= Task =
Using the data below, output a verbatim copy of the lines between the one holding "Image resolution: width=883" and the one holding "Task: Bookmark this page with the star icon", inclusive, without any pictures.

Segment Start: Material for this exercise

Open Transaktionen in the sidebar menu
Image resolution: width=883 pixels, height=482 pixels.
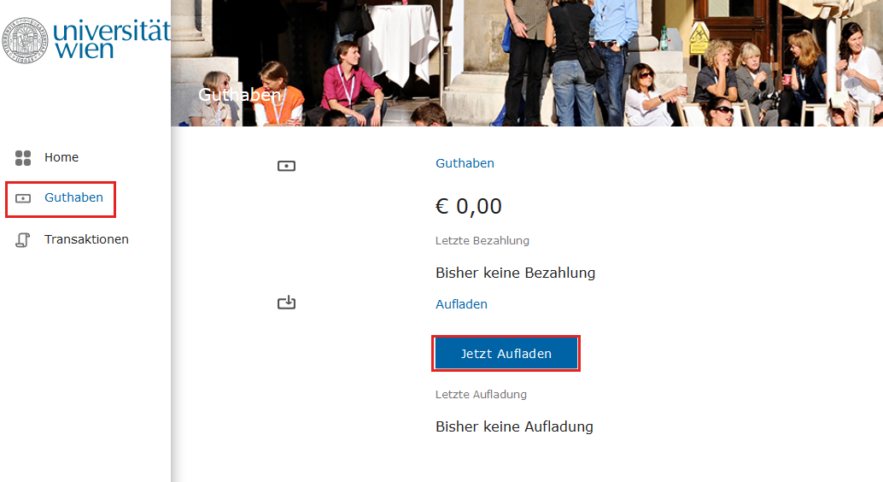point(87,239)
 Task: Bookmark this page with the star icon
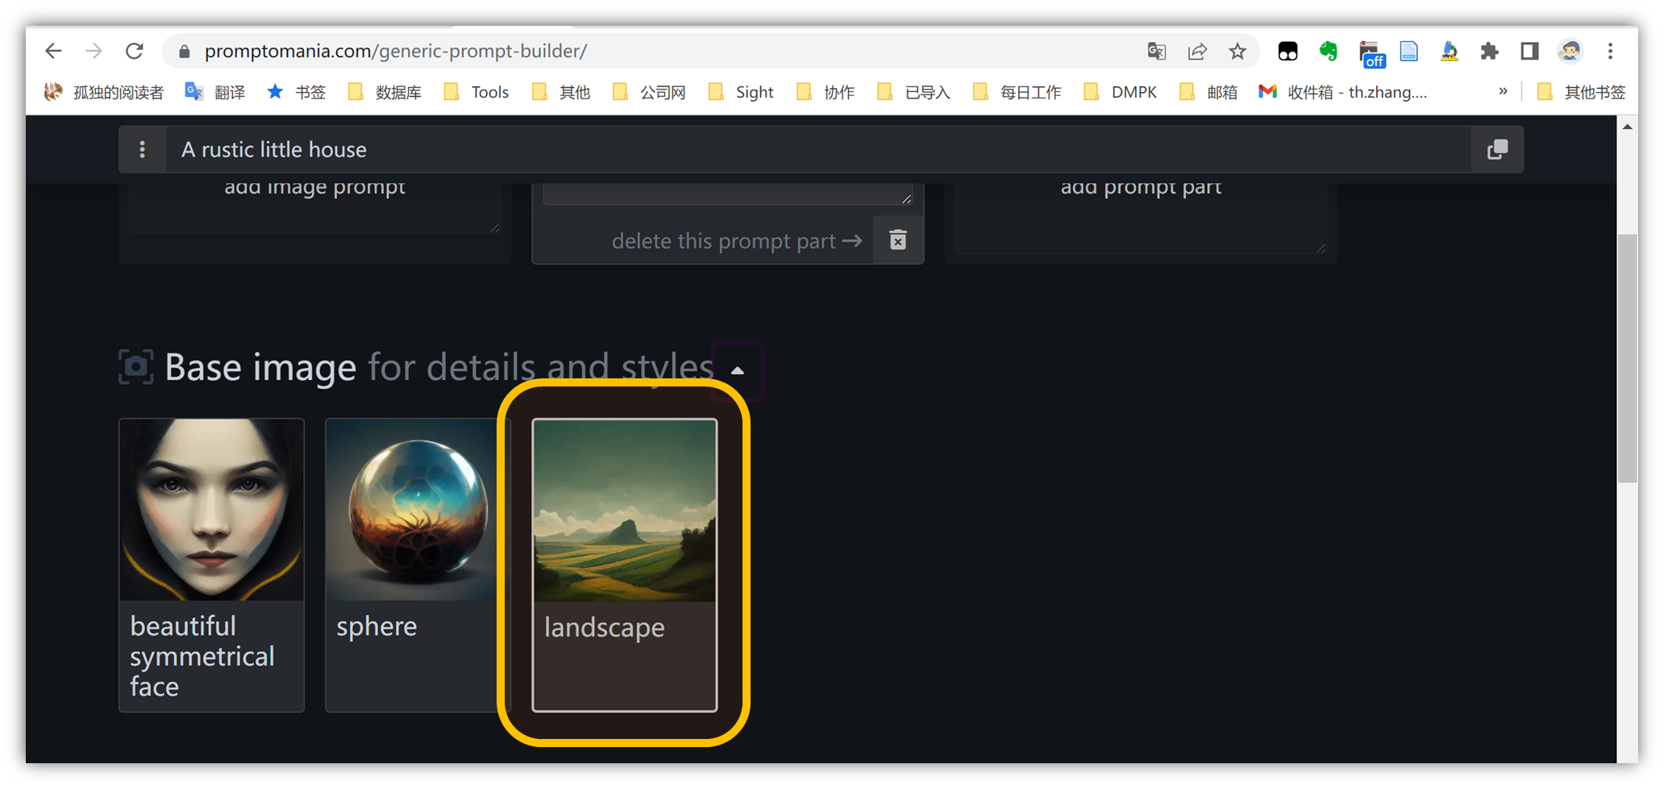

Segment End: Material for this exercise
Segment Start: Material for this exercise

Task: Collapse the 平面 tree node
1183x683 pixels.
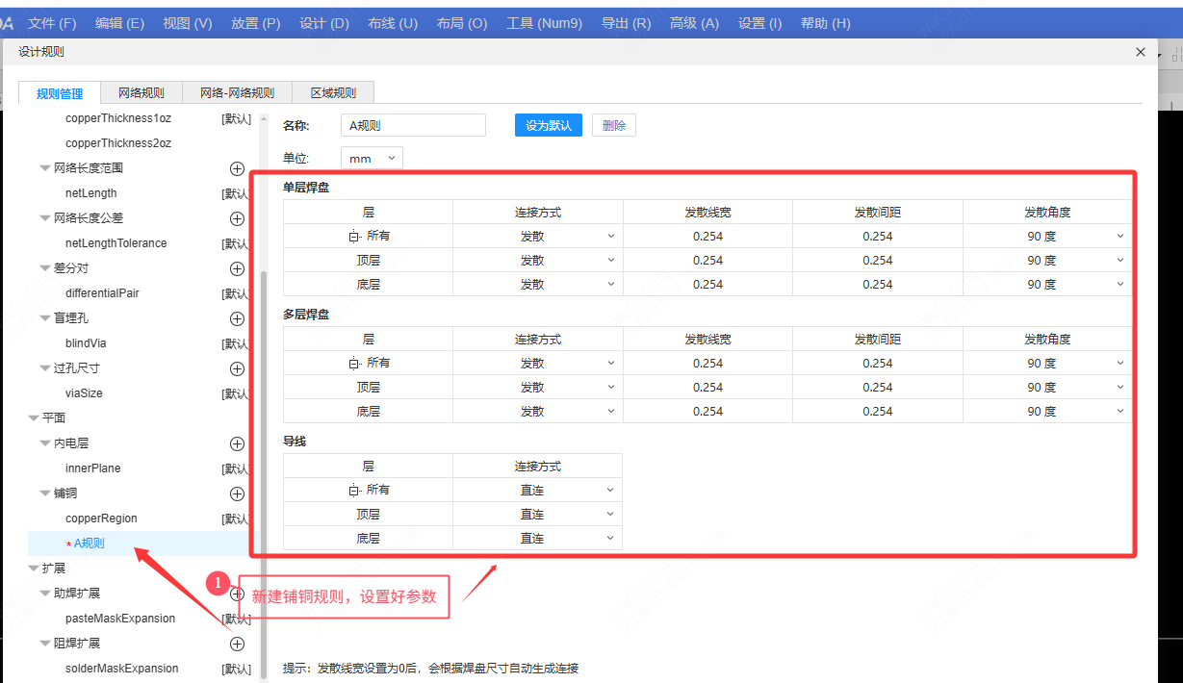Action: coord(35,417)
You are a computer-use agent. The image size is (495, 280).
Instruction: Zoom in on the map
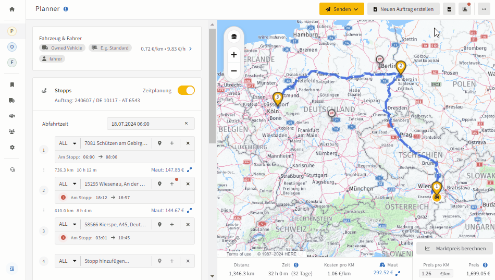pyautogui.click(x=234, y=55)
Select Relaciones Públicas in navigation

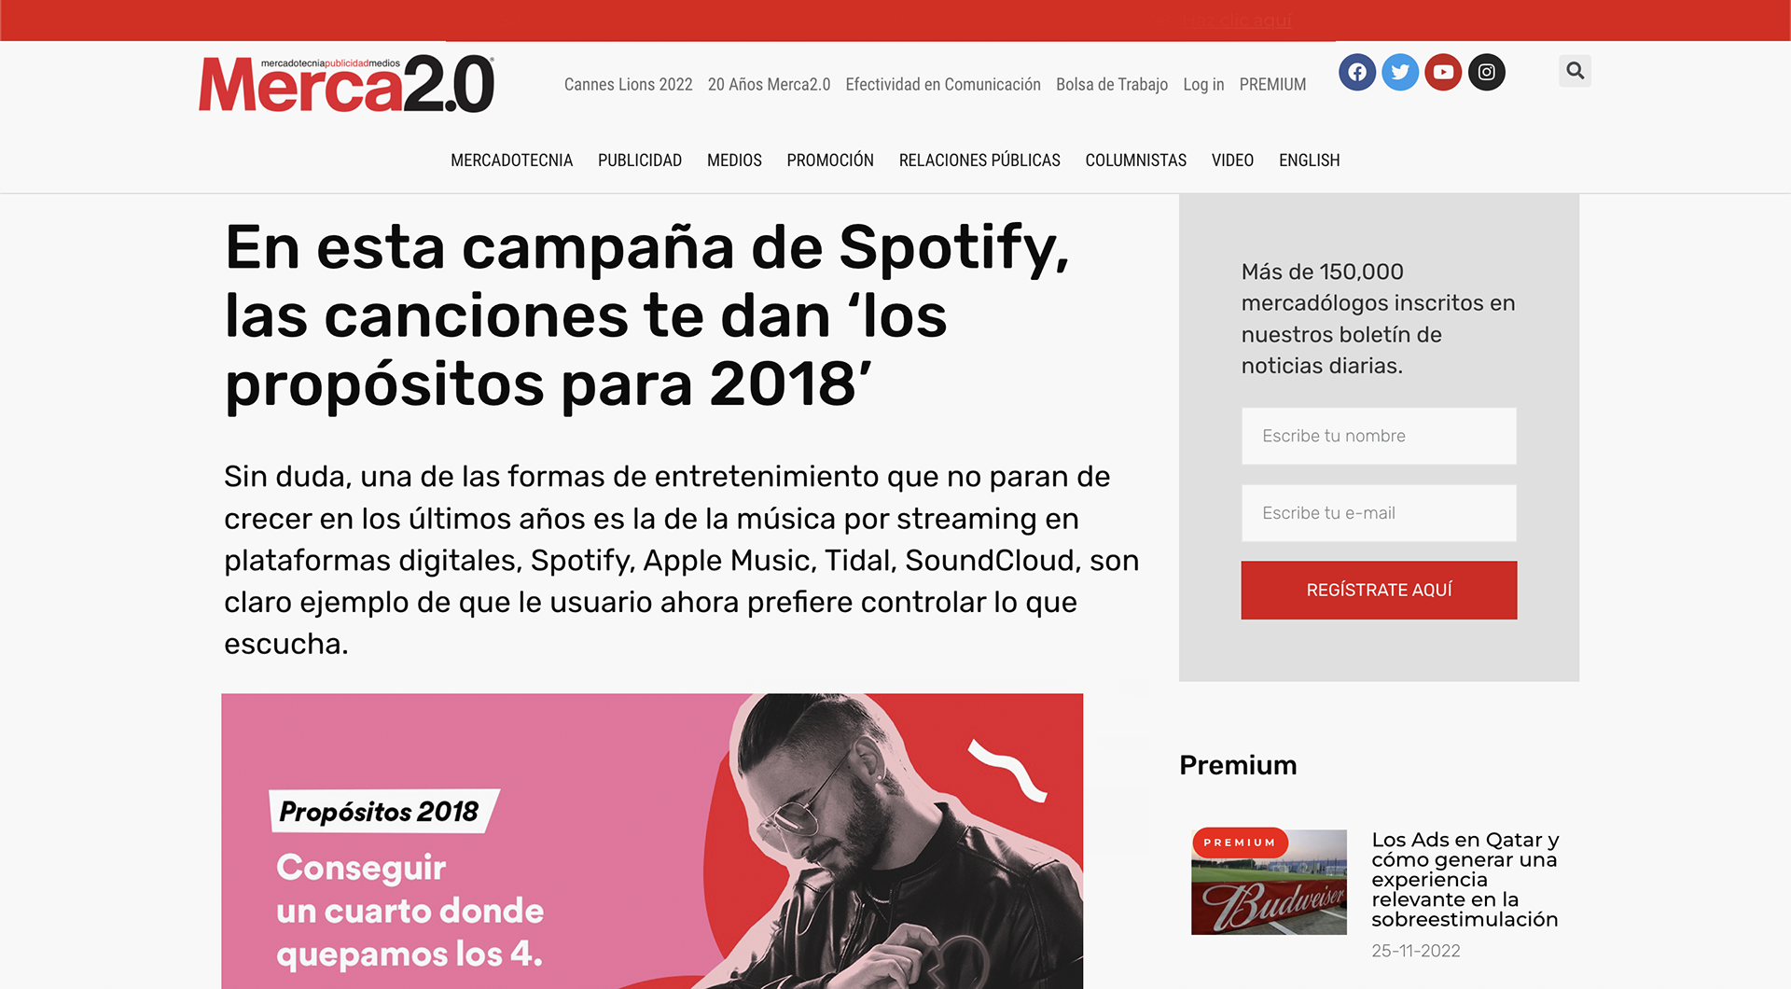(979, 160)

Segment End: Material for this exercise

= Written reply =
Image resolution: width=883 pixels, height=482 pixels.
point(87,239)
 Task: Bookmark this page with the star icon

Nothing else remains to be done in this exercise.